L’endettement des consommateurs augmente, un autre signe que certains ménages sont à court d’épargne. Selon la Fed de New York, la dette totale des ménages a augmenté de 351 milliards de dollars au troisième trimestre, la plus forte augmentation nominale depuis 2007. Les soldes des cartes de crédit ont gonflé de 15 % par rapport à l’année précédente, la plus forte augmentation en deux décennies. Et tandis que le taux de défauts de paiement – dettes en souffrance depuis plus de 30 jours – sur les prêts à la consommation et les cartes de crédit reste inférieur aux moyennes historiques, il est en hausse.
Les entreprises, comme les ménages, ont également vu leurs réserves de liquidités monter en flèche au cours de la pandémie grâce à des mesures fiscales telles que le programme de protection des chèques de paie et une politique monétaire ultra-accommodante. Les nouvelles commandes de biens d’équipement non militaires hors aéronefs – un indicateur des dépenses en capital – sont restées sur une forte trajectoire à la hausse depuis avril 2020, ce qui suggère que les entreprises sont toujours heureuses de dépenser.

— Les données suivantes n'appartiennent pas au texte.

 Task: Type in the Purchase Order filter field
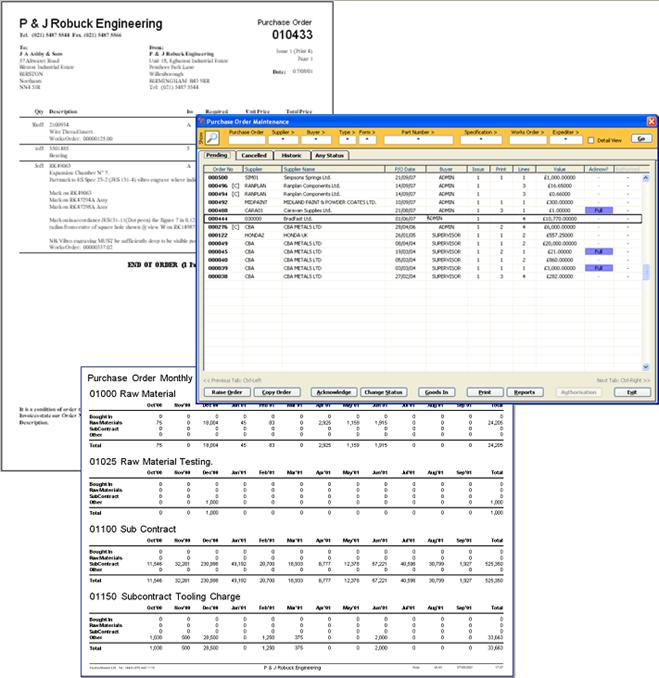(x=246, y=141)
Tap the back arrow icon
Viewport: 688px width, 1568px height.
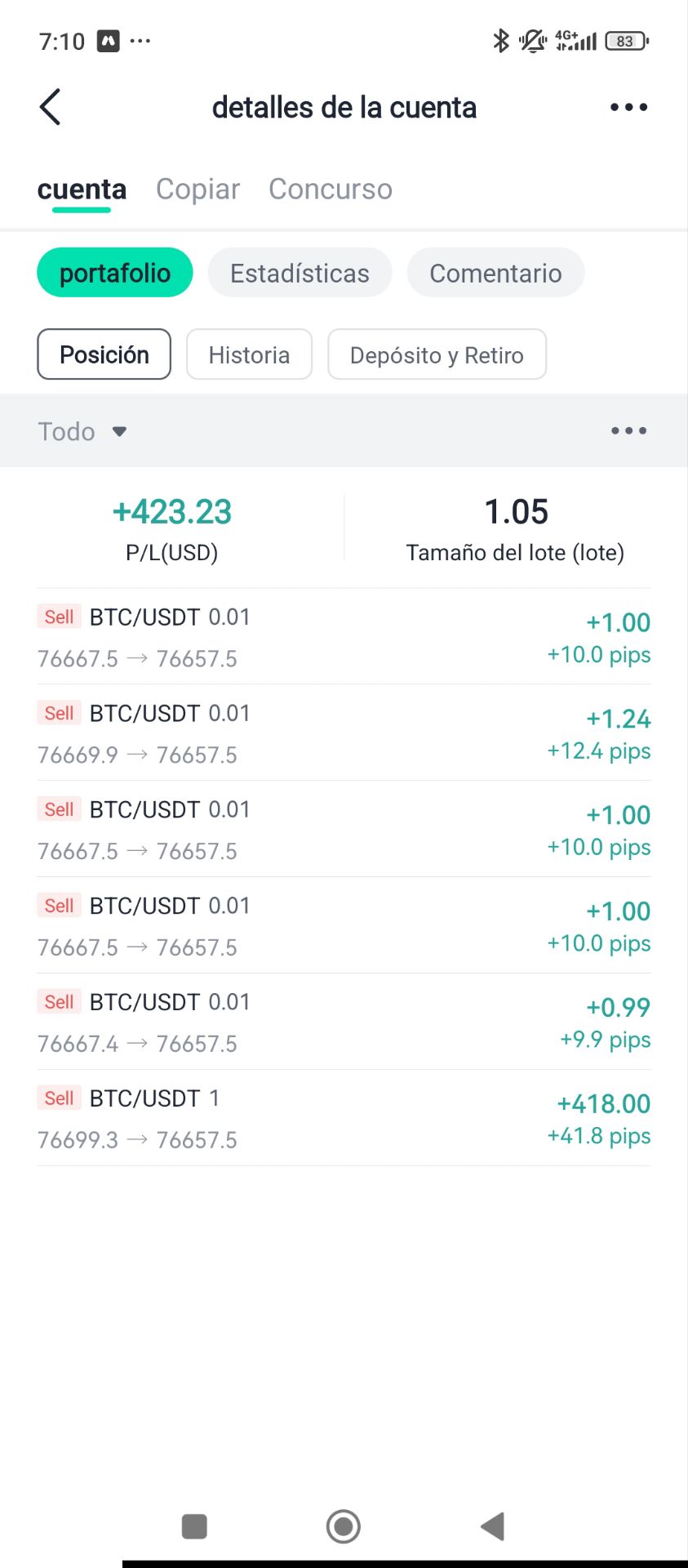click(51, 107)
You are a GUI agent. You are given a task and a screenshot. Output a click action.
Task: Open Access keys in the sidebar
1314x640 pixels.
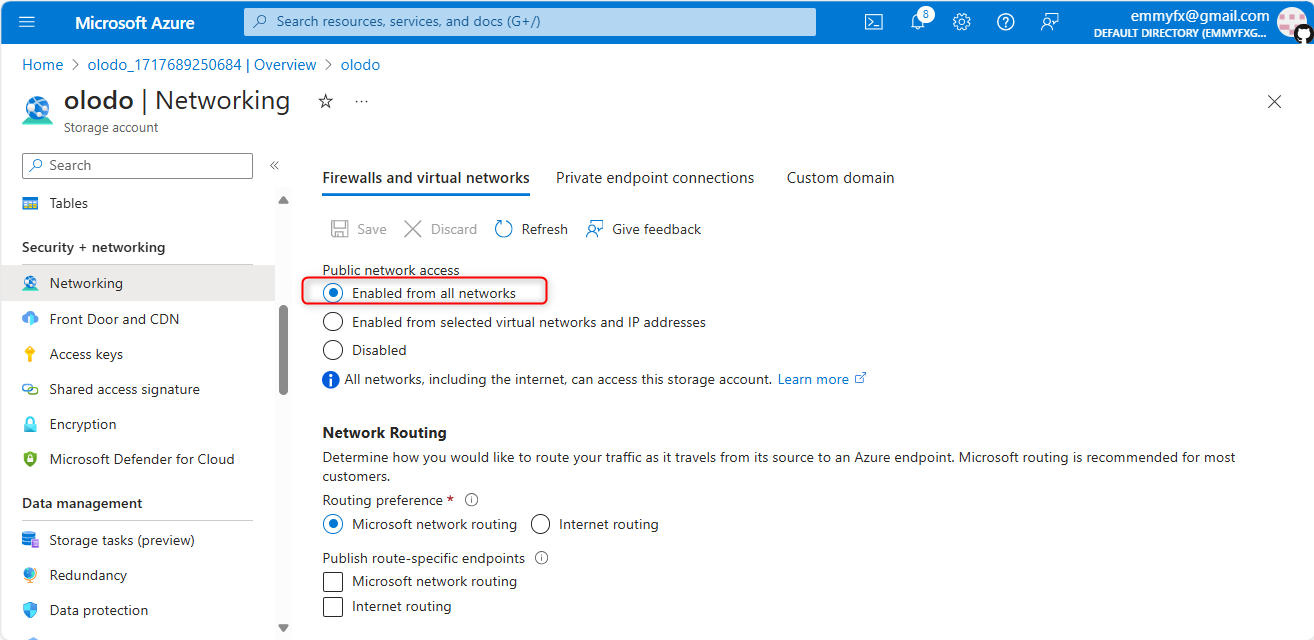[86, 354]
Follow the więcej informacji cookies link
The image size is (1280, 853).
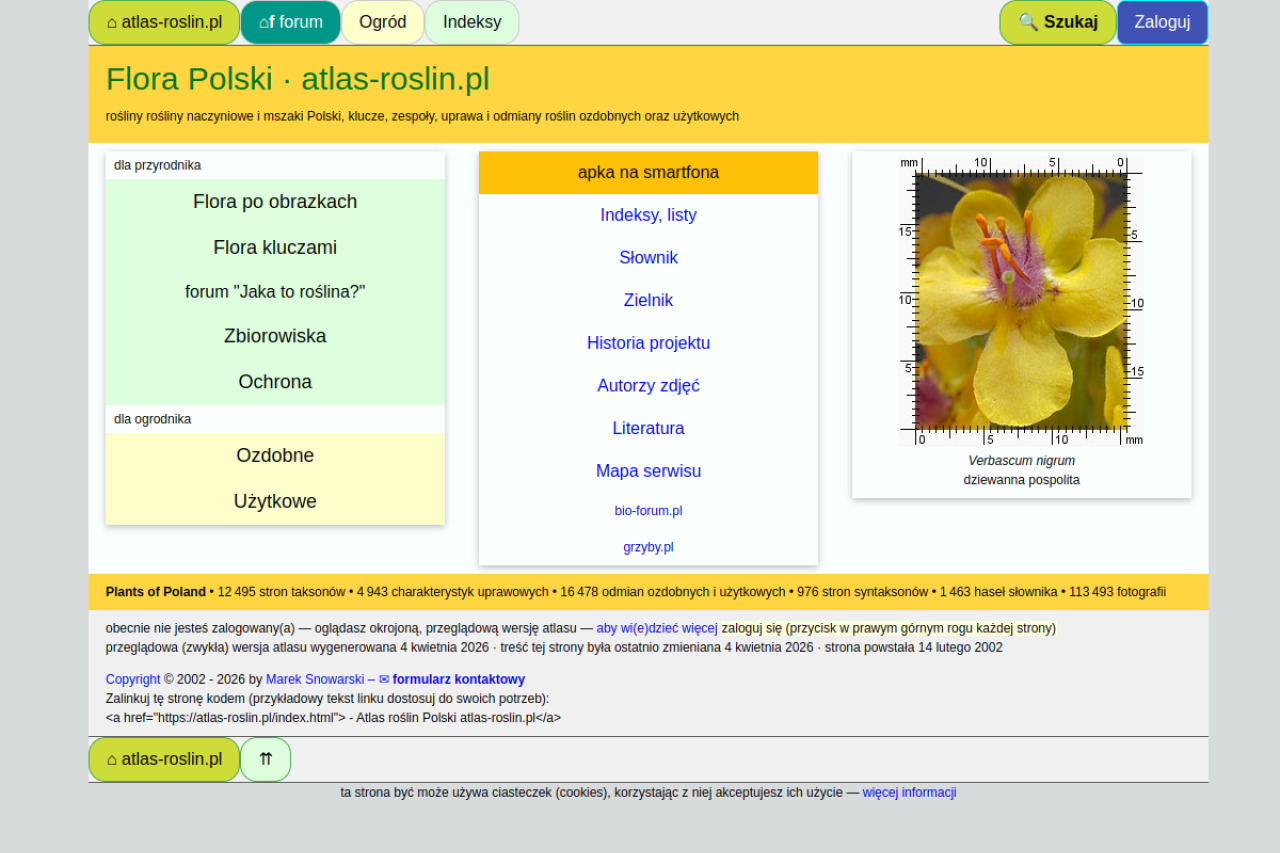(909, 793)
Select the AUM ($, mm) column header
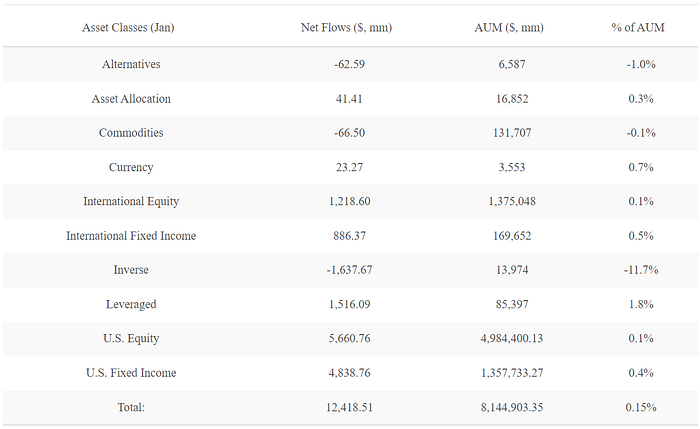The height and width of the screenshot is (429, 700). (509, 28)
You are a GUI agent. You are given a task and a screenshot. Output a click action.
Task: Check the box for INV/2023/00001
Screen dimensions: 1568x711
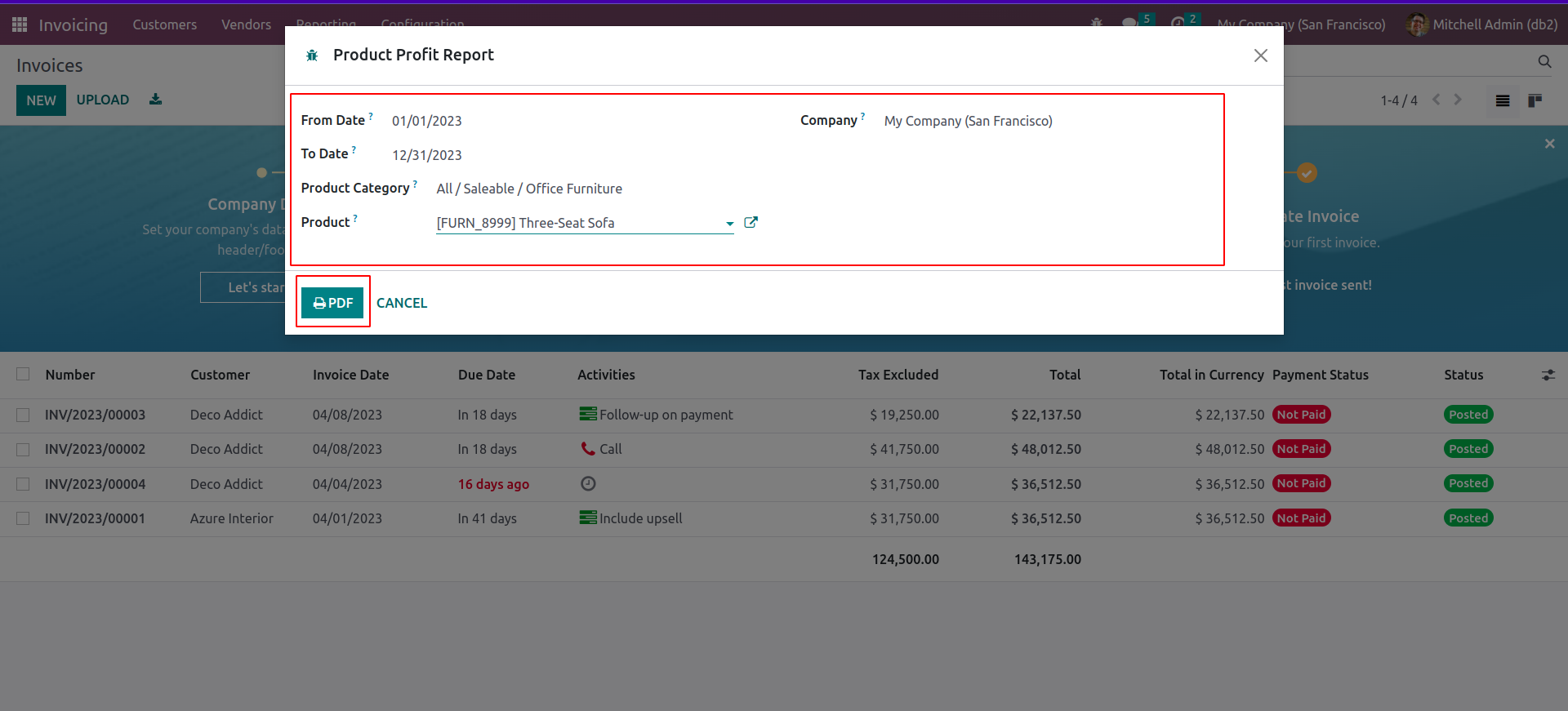23,518
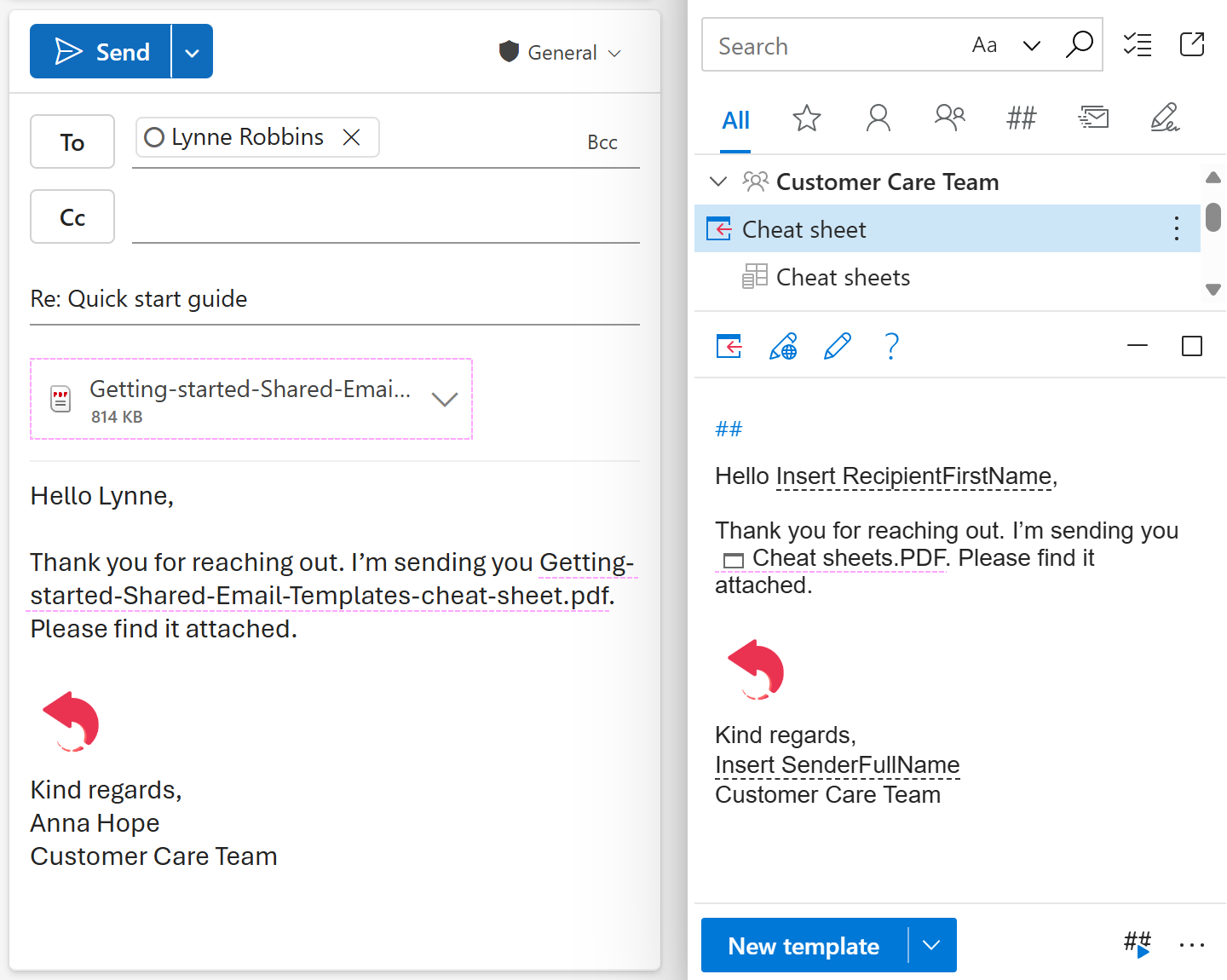Expand the attachment options chevron
Viewport: 1227px width, 980px height.
(x=444, y=399)
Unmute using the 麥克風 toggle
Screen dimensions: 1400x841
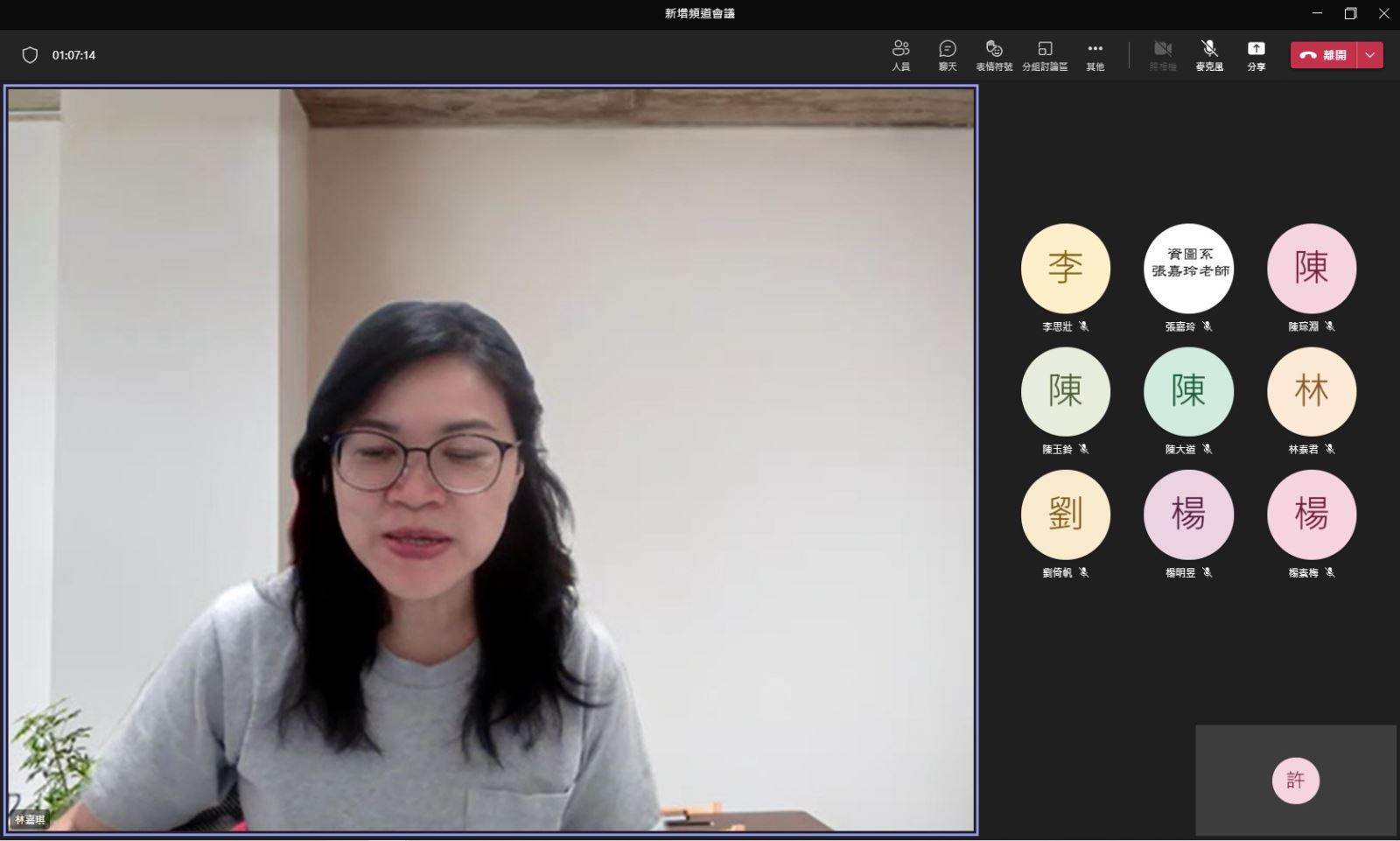(x=1209, y=54)
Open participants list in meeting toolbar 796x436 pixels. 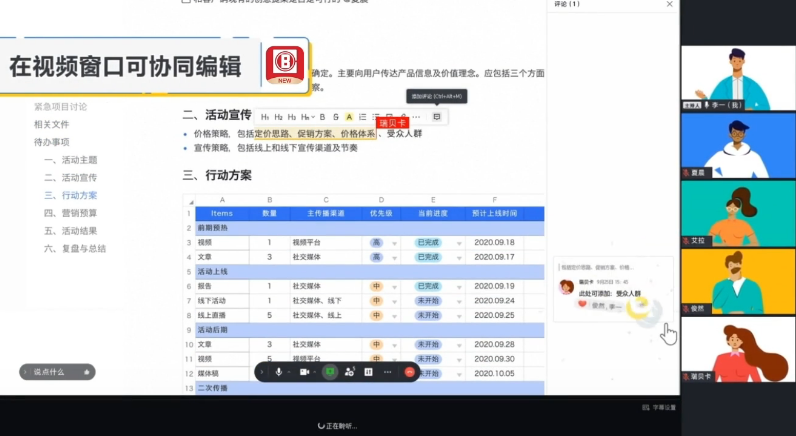pyautogui.click(x=349, y=371)
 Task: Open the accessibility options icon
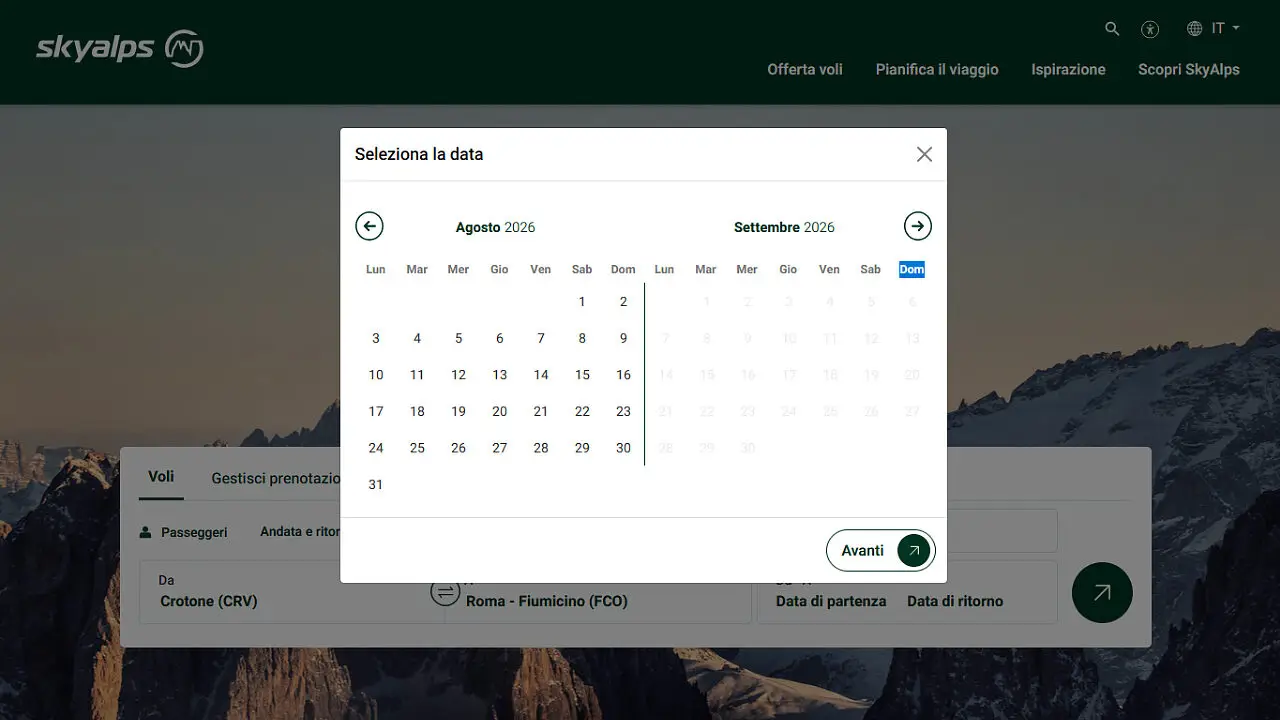coord(1150,29)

Mais avec les taux d’emprunt qui continuent d’augmenter et les bénéfices susceptibles de diminuer, cela ne peut pas durer éternellement. La trésorerie disponible des entreprises est toujours bien supérieure aux niveaux d’avant Covid, mais est en forte baisse depuis le troisième trimestre de 2021. Les enquêtes suggèrent que les entreprises, grandes et petites, réduisent leurs investissements en capital au cours des prochains mois, un autre signe qu’elles ressentent une pression malgré leur situation de trésorerie.
C’est une boucle de rétroaction à surveiller. Si les entreprises se retirent, moins de personnes recevront des chèques de paie. Et historiquement, les décisions de dépenses ont été davantage basées sur les perspectives d’emploi que sur l’épargne. Les États-Unis ont un marché du travail très tendu, probablement influencé par une demande tamponnée par l’épargne. Le chômage n’a augmenté que légèrement par rapport à un creux post-pandémique de 3,5 %. La croissance de la rémunération horaire moyenne a ralenti, passant de 5,6 % en mars 2022 à 4,7 % en octobre, ce qui reste bien au-dessus de la moyenne historique. Mais à mesure que la Fed relève ses taux pour freiner la demande, le marché du travail va se détériorer.
Dans les mois à venir, le trésor de guerre en espèces diminuera, les revenus en souffriront et le chômage augmentera. Godot n’est jamais venu, mais une récession viendra, tôt ou tard. Qu’il s’agisse d’un atterrissage en douceur ou brutal, il y aura un coussin de trésorerie beaucoup plus mince pour l’amortir.